Material for this task:
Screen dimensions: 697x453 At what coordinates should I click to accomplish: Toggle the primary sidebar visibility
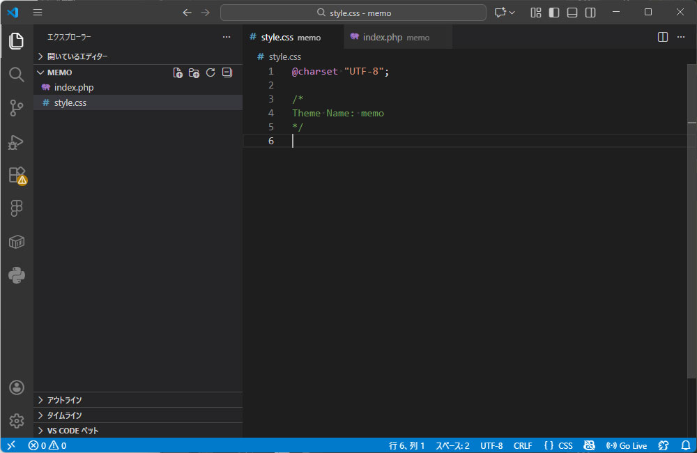pos(554,13)
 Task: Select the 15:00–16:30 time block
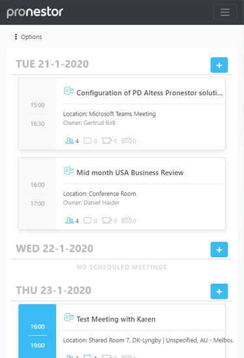point(38,114)
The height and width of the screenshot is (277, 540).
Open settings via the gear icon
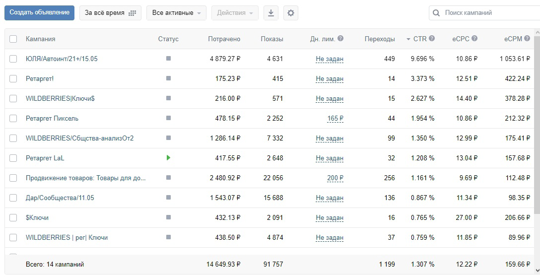[291, 13]
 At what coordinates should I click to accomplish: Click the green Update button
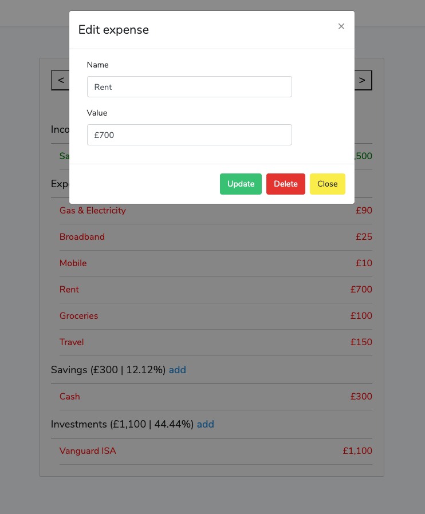[241, 184]
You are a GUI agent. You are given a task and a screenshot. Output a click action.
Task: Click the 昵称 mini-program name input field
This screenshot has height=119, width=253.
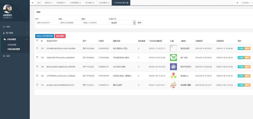point(94,23)
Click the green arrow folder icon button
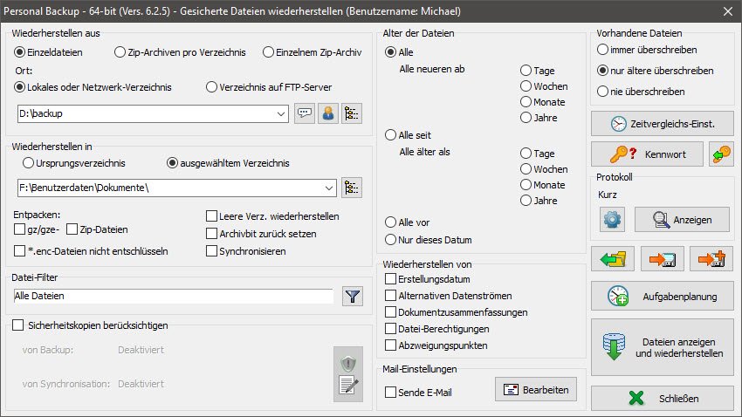Screen dimensions: 742x417 click(x=612, y=259)
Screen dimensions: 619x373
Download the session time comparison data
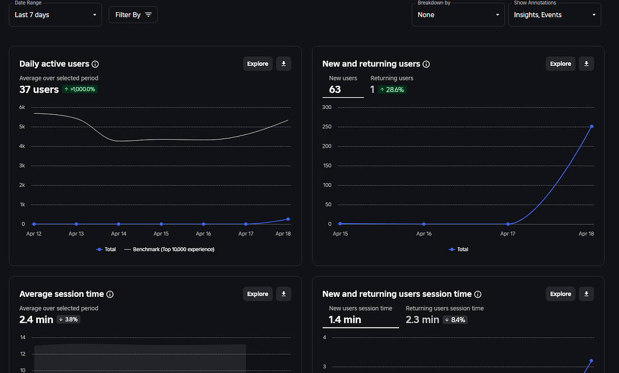coord(586,294)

Work required:
For this exercise, transcribe the entries verbatim and skip all pictures.

Result of this task:
Screen dimensions: 697x453 At what coordinates should I click to accomplish: Toggle the primary sidebar visibility
pos(554,13)
 Task: Select the 15:00–16:30 time block
point(38,114)
The height and width of the screenshot is (277, 540).
Open settings via the gear icon
[291, 13]
 At what coordinates should I click to accomplish: Click the green Update button
[241, 184]
You are a GUI agent. You are given a task and a screenshot. Output a click action.
Task: Click the 昵称 mini-program name input field
This screenshot has height=119, width=253.
point(94,23)
Click the green arrow folder icon button
Screen dimensions: 742x417 click(x=612, y=259)
Screen dimensions: 619x373
Download the session time comparison data
coord(586,294)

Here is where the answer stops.